For confirmation, is the “?” form mentioned by various people and in various proposal texts mean the “???” form (i.e., “?” form (21-157) in the first post of this thread)? I first misunderstood that @sblionel referred to the usual “?” ternary form, but later I noticed it may mean the “???” form (21-157).
Also, the reason why this unusual form was proposed is for the need to handle
fixed-source form? (because keywords can appear in a concatenated way with other
variable names etc, so some special “delimiter” is needed etc).
This is NOT saying it is identical to the C (and PHP and other) forms - only that the use of ? is recognizable as indicating a conditional expression. -> is sometimes a pointer dereference or structure component reference in other languages, and I think would be confusing to use in Fortran for conditional expressions.
I’m not keen on the function-like syntax being proposed as an alternative because while it looks like a function it doesn’t behave like one. 21-165 doesn’t discuss what happens if a user-declared function or generic interface ifthen exists. I would much rather see a distinctive syntax here.
While I do not have any experience in a language standardization process and the development of compilers, I agree that the ???-Notation is hard to read and is a bit in the “uncanny valley” between being similar to the C notation and having a different syntax.
This might it actually make it even harder to understand for people with experience in a C-like language (I guess most Fortran programmers also have at least had some contact with C-like languages).

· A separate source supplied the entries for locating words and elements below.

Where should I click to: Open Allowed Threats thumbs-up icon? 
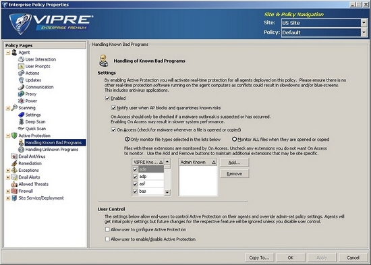point(14,184)
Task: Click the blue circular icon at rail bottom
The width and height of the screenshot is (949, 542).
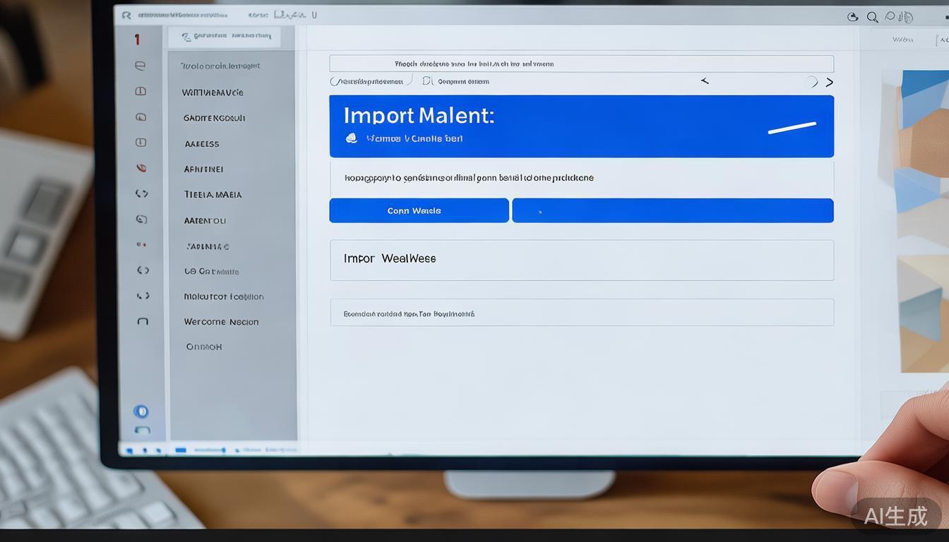Action: 141,411
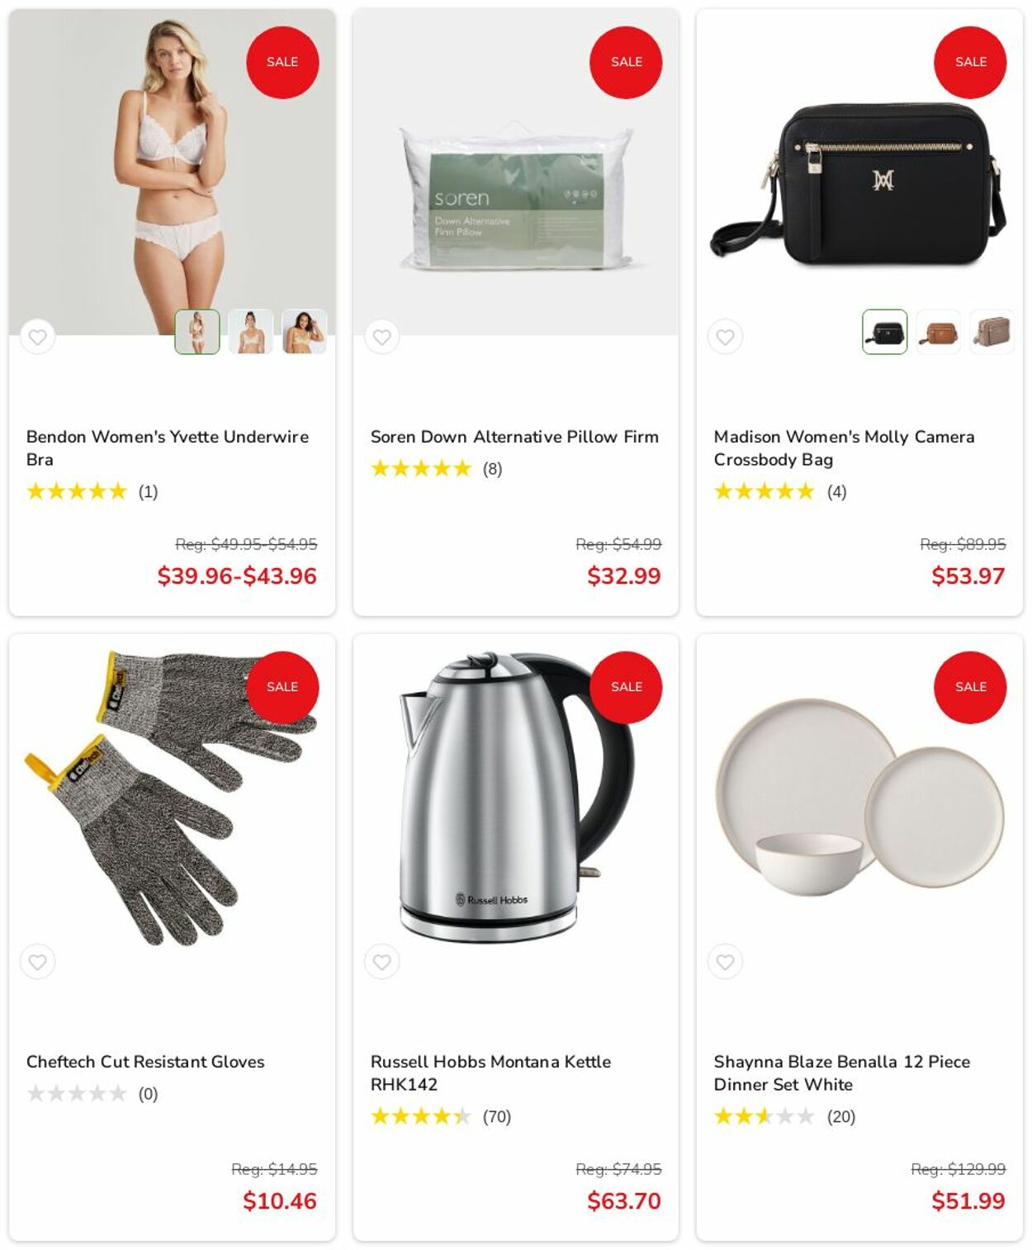Choose the taupe bag color variant

click(x=992, y=332)
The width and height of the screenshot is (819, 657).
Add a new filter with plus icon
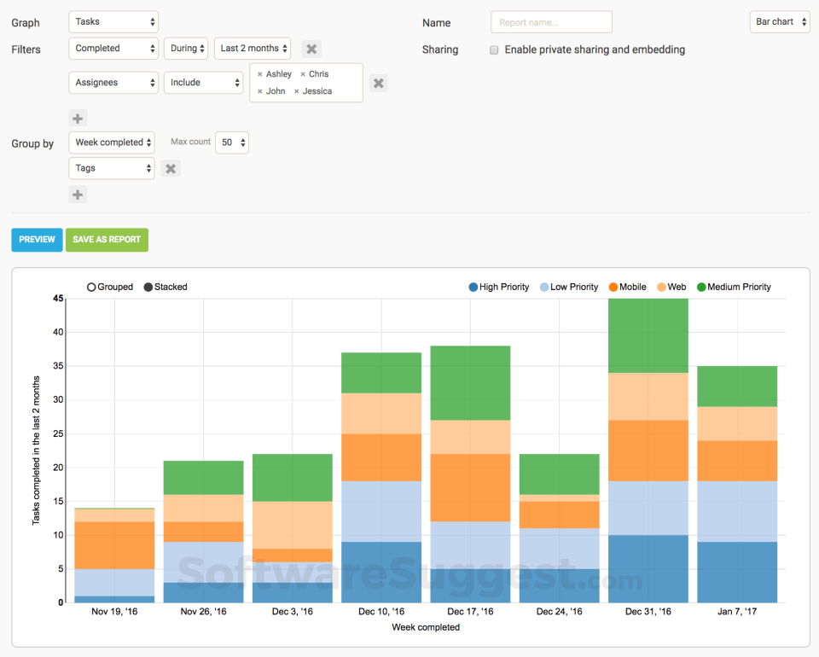point(78,119)
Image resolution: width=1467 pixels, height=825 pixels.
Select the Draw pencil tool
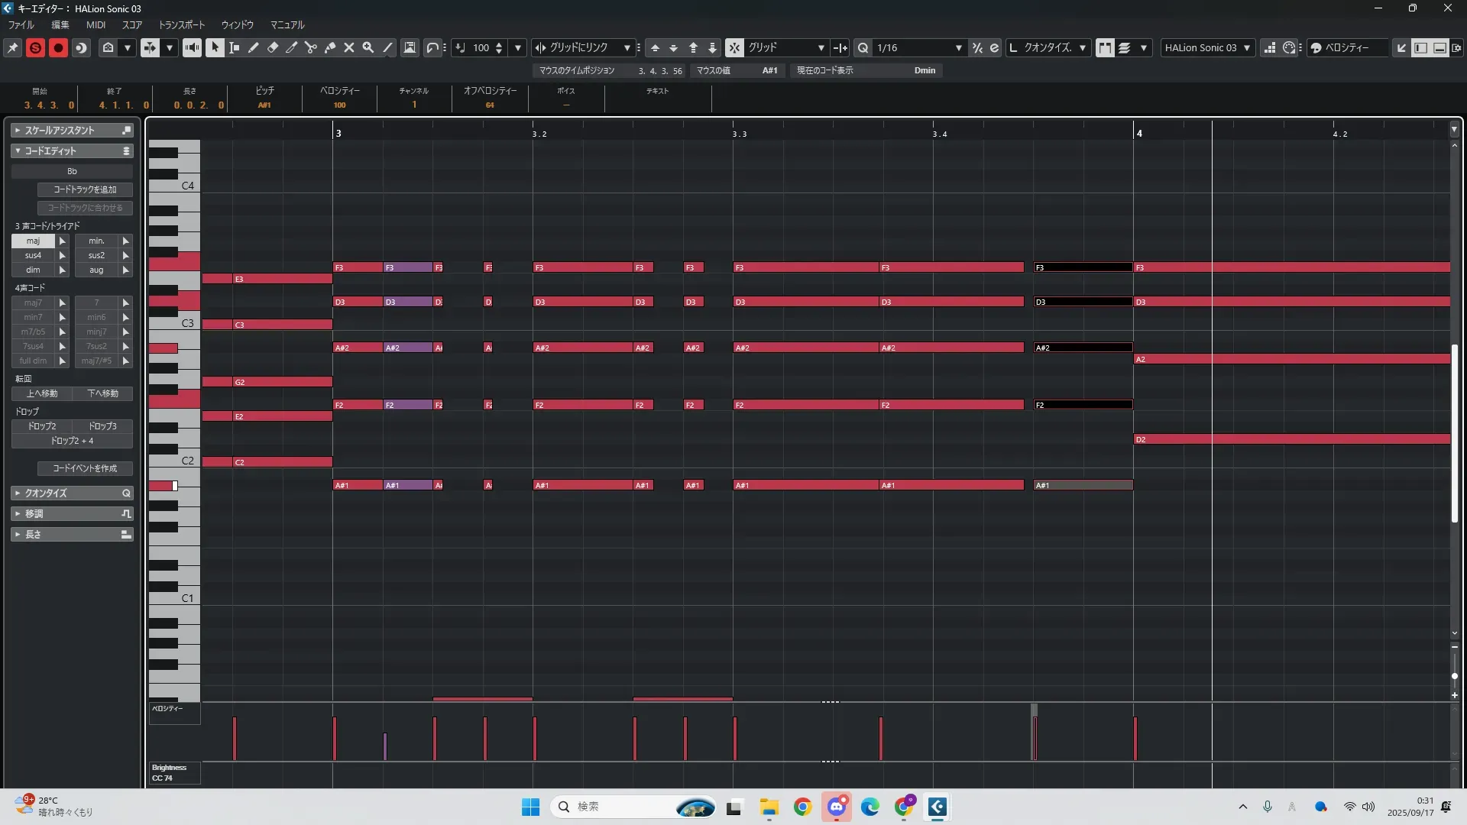[x=254, y=47]
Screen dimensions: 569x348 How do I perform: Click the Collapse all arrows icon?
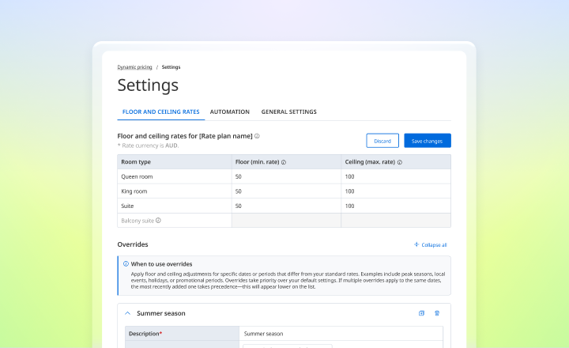pyautogui.click(x=416, y=244)
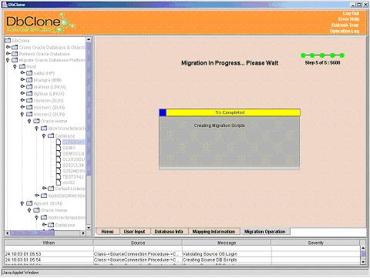The height and width of the screenshot is (278, 370).
Task: Click the Log Out link
Action: 351,13
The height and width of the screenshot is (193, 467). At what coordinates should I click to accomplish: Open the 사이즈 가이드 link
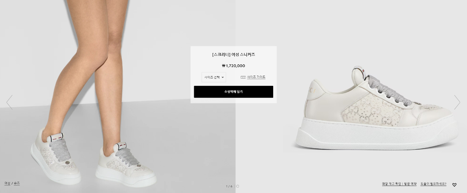(256, 77)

Allowing ?(a>b,x,y) as I suggested above would avoid this problem since ? cannot appear in a function name. Fortran does have non-function statements such as allocate, deallocate, open, close, inquire where the “arguments” appear inside parentheses, although they don’t return a value unlike the proposed ?.
I generally agree, but wonder whether MERGE is not kind of an “false friend” to conditional expressions as it works on a component basis, which would not be the case for conditional expressions.
res = ifthen(x >= 0.0, sqrt(x), -0.0)
res = ifthen(present(x), a, ifthen(present(b), b, 0))
res = ifthen(present(x), x, ifthen(present(y), y,
ifthen(present(z), z, 0)))
would look like using the ?() syntax:
res = ?(x >= 0.0, sqrt(x), -0.0)
res = ?(present(x), a, ?(present(b), b, 0))
res = ?(present(x), x, ?(present(y), y, ?(present(z), z, 0)))
Good points @sblionel about a user-declared function or generic interface ifthen.
I’m glad it was possible to vote for two. I voted for the keyword and arrow forms. I have a slight preference for the keyword form because I imagine it to be immediately obvious as plain English. My love for compactness makes the arrow form a close second choice, although I wish we could replace “->” with “=>” because of the horizontal symmetry – is that not possible because of confusion with pointer assignment? I strongly dislike the “?” on aesthetic and opaqueness grounds. From the other comments, I gather that it resembles C/C++, but outside of high-performance computing settings, I think more programmers come to Fortran with Python experience than with C/C++ experience these days so the similarity to C/C++ is not so compelling in my view.
For anyone interested, merge can be a substitute for conditional expressions in most cases that matter for my purposes, but merge suffers from several limitations that conditional expressions will remove.
IMHO, Fortran should keep standing for FORmula TRANslation
and remain syntax-wise readable/accessible to beginners and occasional users.
Other prominent languages have fancy one-liners that are virtually un-understandable by non experts, and I strongly recommend Fortran does not even make a single step into that direction.
I voted “Other”: I believe the existing, long-winded syntax is much more readable for complex cases and I do not think that this single, isolated feature (even if perfectly designed) will make Fortran less verbose. I would suggest to use the limited time and resourced of the committee on far higher-yield, important and useful features.
Such potential convenience functionalities might be left to the stdlib developers, if there is enough interest.
This seems like the best argument for using an intrinsic function. Their actual arguments are (I think) the only place in the language where a subexpression of an expression is not necessarily evaluated.
Similarly, Fortran has syntax like RESULT( ) and BIND( ) that are clearly not functions. While people can argue about the spelling of “ifthen”, I think the “looks like a function” argument is weak at best.
With both I would hope the semantics can be included for elemental usage.
And I really hope the standard-bearers don’t end up “kicking the can down the road” and do indeed end up introducing a good facility toward conditional expressions this time around in Fortran 202X, for there is enough of a need toward such a conditional expression in scientific and technical computing to warrant attention here. And for everyone to be also caring and inclusive i.e., to help and support the development and introduction of such a facility in the language. The long-form syntax will always be there for anyone bothered by the terseness of an intrinsic conditional expression facility.
Although that is on the agenda for 2X to short-circuit operators (in some form). I don’t have an opinion on that in terms of performance — I am thinking even if it gets short-circuited, the compiler can generate a warning if it thinks some different order would be more efficient.